Tuesday, 16 July 2013

Straw Poll generator

Easy to use resource!
From time to time in a lesson, it is useful to be able to run a quick "straw poll" to ask students opinions.
You can create great polls using Google Forms, but this web site:
http://strawpoll.me/
...really couldn't be easier!
The only caveat is to remember to tick the "permissive vote duplication" box as most school networks will appear as a single I.P. address and wont allow more than one person to vote.

Friday, 12 July 2013

Binary Addition poster

Binary Addition

This is a poster/ handout aimed at students who are struggling with binary addition.

Its a single page powerpoint page, feel free to adapt/adopt/modify according to the Yorkshire licence agreement, ie please acknowledge the source and but me a pint if you see me in a bar (wont be outside Gods Chosen Country, anyway!)
Link to the full poster 

Key Stage 3 Spreadsheet unit

This is a full scheme of work and resources for a Year 7 ICT spreadsheet unit. It includes a scheme, assessment criteria, home learning resources etc. I publish this on the "Yorkshire" licence, i.e. if you use it, please personalise it for your own use, tell me you have used it, provide feedback as to what went well and what can be improved and above all you owe me a beer when we next meet in a bar!
Here is a link to the full unit, if the link doesnt work, let me know and I will sort it out...

Rationalle...

This is intended to be a link unit between sometimes unsteady KS2 spreadsheet lessons and where we need students to be for key stage 4. I've tried to make it self explanatory but I'm sure that you all know that you learn as you go with a unit like this, get to know its good points and adopt/adapt/modify as you go. Its tailored very closely to my own experience, teaching style and school requirements, and you are completely free to change it as you see fit, just please acknowledge where the original idea came from!

Lesson 1


The first lesson is a recap on basic concepts, terminology and the contents of cells. The lesson focuses on using a spreadsheet to draw a students timetable, and deliberately avoids formula etc.
The home learning task is to identify common spreadsheet functions, its aimed squarely at Excel 2010 but can be adopted easily.

Lesson 2

Lesson 2 looks in more depth at simple formula. The starter activity asks them to create a "battleshiship" game which they then play as a class.
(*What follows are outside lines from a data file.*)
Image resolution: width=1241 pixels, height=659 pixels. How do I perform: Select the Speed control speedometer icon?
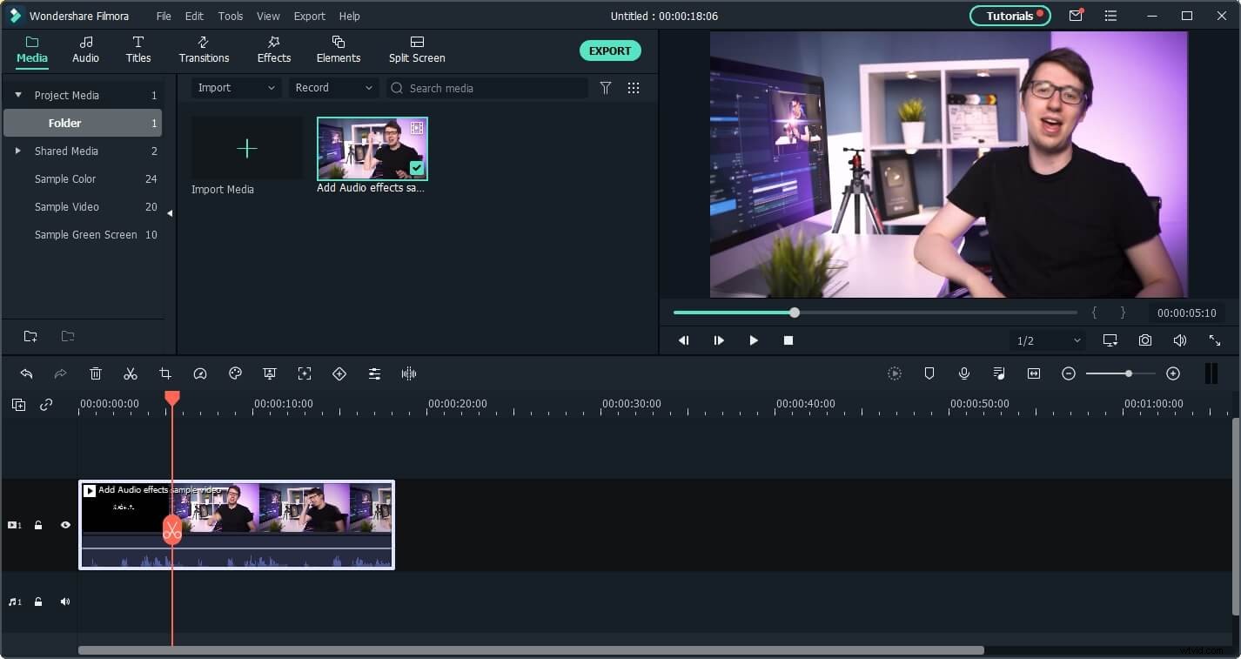200,373
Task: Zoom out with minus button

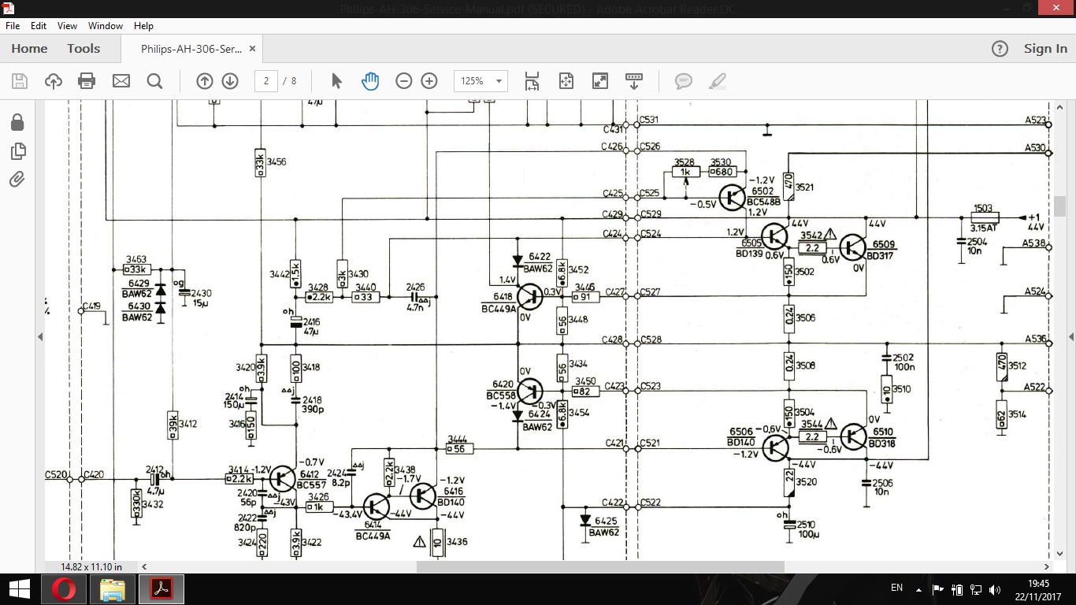Action: (x=404, y=81)
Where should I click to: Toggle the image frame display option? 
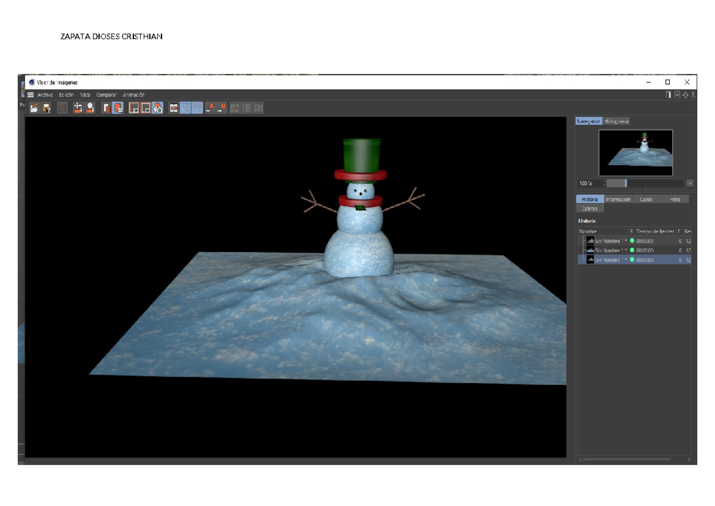[x=134, y=108]
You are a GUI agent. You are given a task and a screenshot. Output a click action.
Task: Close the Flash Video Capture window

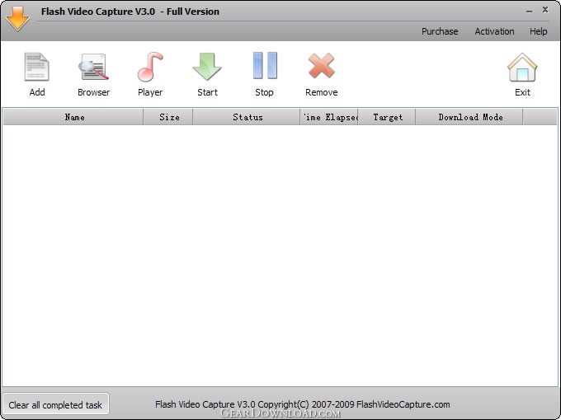(x=545, y=10)
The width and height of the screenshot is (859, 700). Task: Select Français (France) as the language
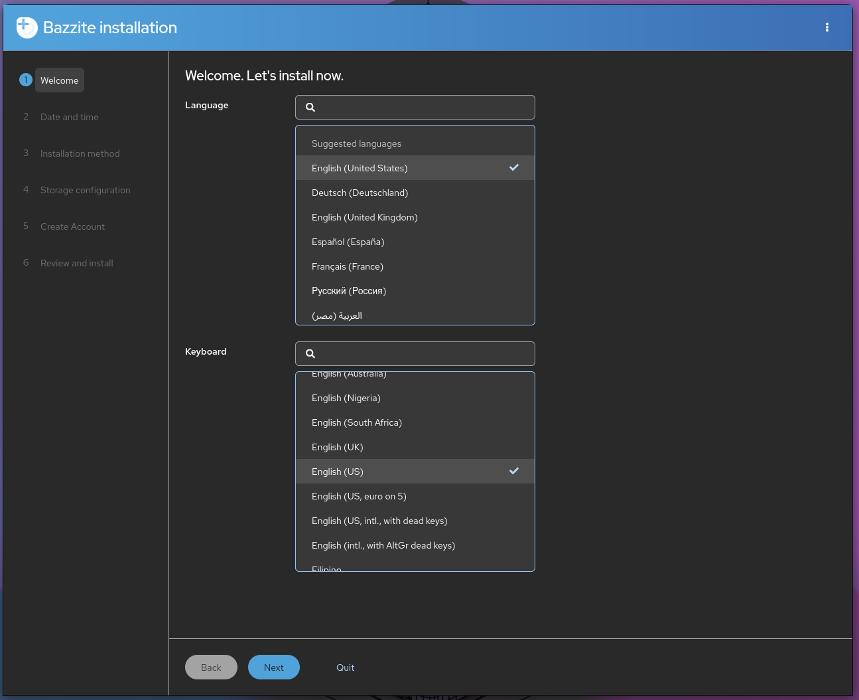pyautogui.click(x=348, y=266)
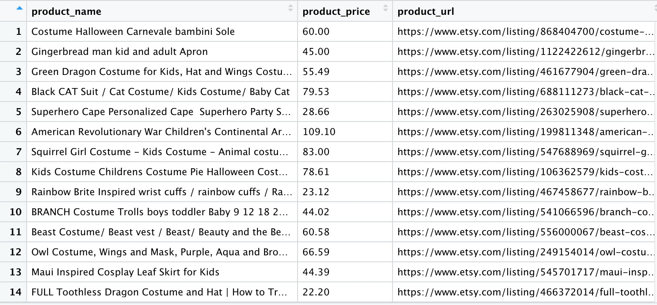Click product_price column sort arrows
657x305 pixels.
385,8
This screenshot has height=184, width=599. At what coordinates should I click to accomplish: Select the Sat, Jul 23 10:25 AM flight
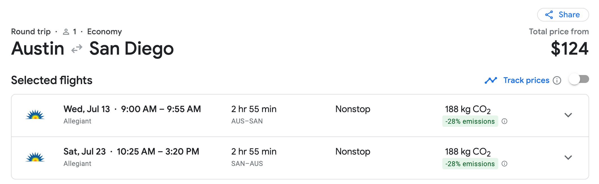point(131,152)
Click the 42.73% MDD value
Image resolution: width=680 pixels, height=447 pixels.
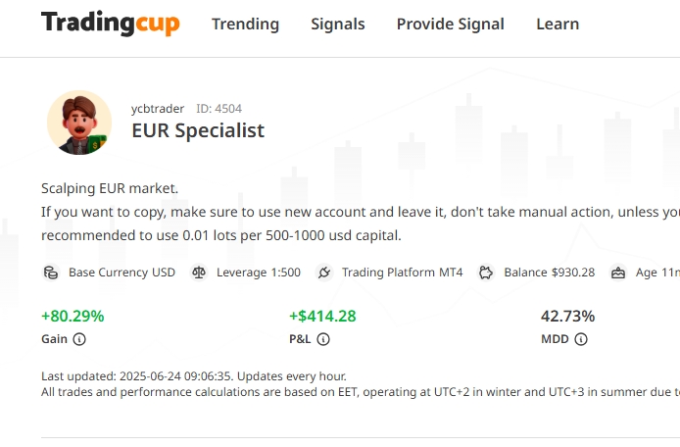(567, 316)
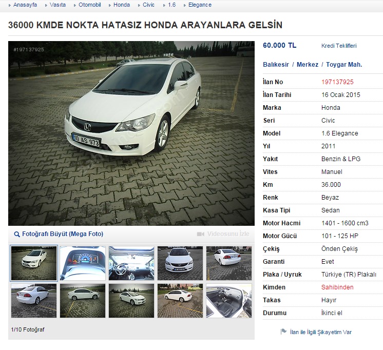Click the Toygar Mah. location link
Image resolution: width=383 pixels, height=350 pixels.
click(344, 65)
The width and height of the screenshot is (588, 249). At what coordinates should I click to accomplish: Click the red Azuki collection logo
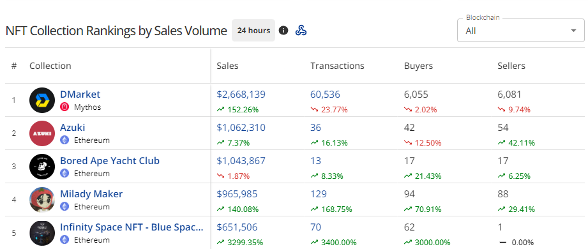coord(42,133)
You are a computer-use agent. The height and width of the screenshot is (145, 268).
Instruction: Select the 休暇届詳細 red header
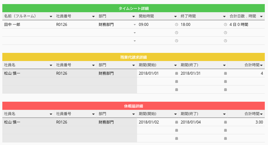pyautogui.click(x=134, y=106)
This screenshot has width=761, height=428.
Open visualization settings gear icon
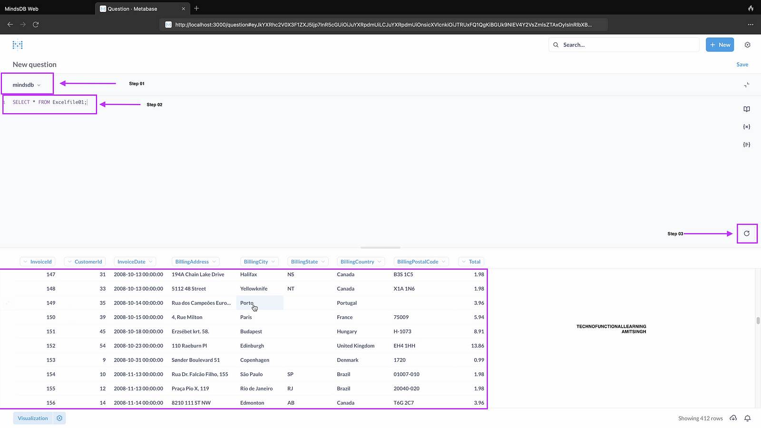[59, 418]
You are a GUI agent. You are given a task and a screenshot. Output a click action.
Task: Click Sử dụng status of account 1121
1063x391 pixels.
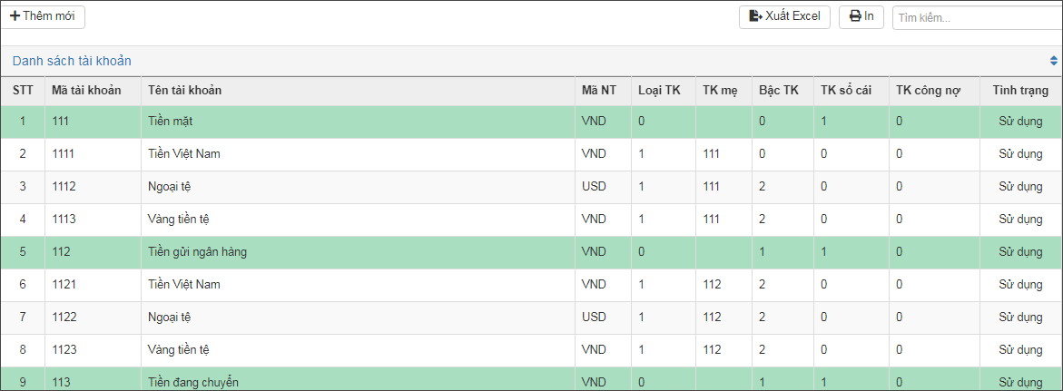(x=1021, y=285)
The limitations with this activity is that once they have a ship on cell A1, they will win the game! Nevertheless, play it quickly and with pace and it reinforces the aims of the lesson.
This lessons focus is simple formula and cell references:

The main activity is a "macro enabled spreadsheet". Students will need to copy this and enable editing and trusted documents, but will then get feedback for each answer they give.

In practice this gives a surprising split in abilities. Some students march through the process whilst others flounder. Please let me know how your cohorts get on, and I will modify as we move forward.

Lesson 3

Lesson 3 introduces functions.

This should let students work very independently and work through the topic.

It has been really surprising how different groups of students get though this at different rates. The activities explain them selves, but you do need to go through them first.

Lesson 4

This lesson starts with a "knowledge hunt", where students look for the answer to certain questions from posters that you leave around the room.

Students will then have to create three different types of graph and annotate them to explain what they show.

The home learning activity is to answer various questions about the graphs.

Lesson 5

Lesson 5 looks at the filtering available and some sorting tools:
Although this is fairly closely tailored to Horbury Academy, it is easily modified to your own situation.

Lesson 6

The final lesson is a test, good old style assessment!
It should allow you to grade students fairly easily according to the assessment criteria.

As I said earlier, this is a bridging unit and should provide year 7 students with the knowledge, skills and understanding to move on to what we need them to be able to do in KS4.
In practice, I usually find that they still need frequent "top ups" on spreadsheets and until they need tp use one "in real life", they dont make radical progress!.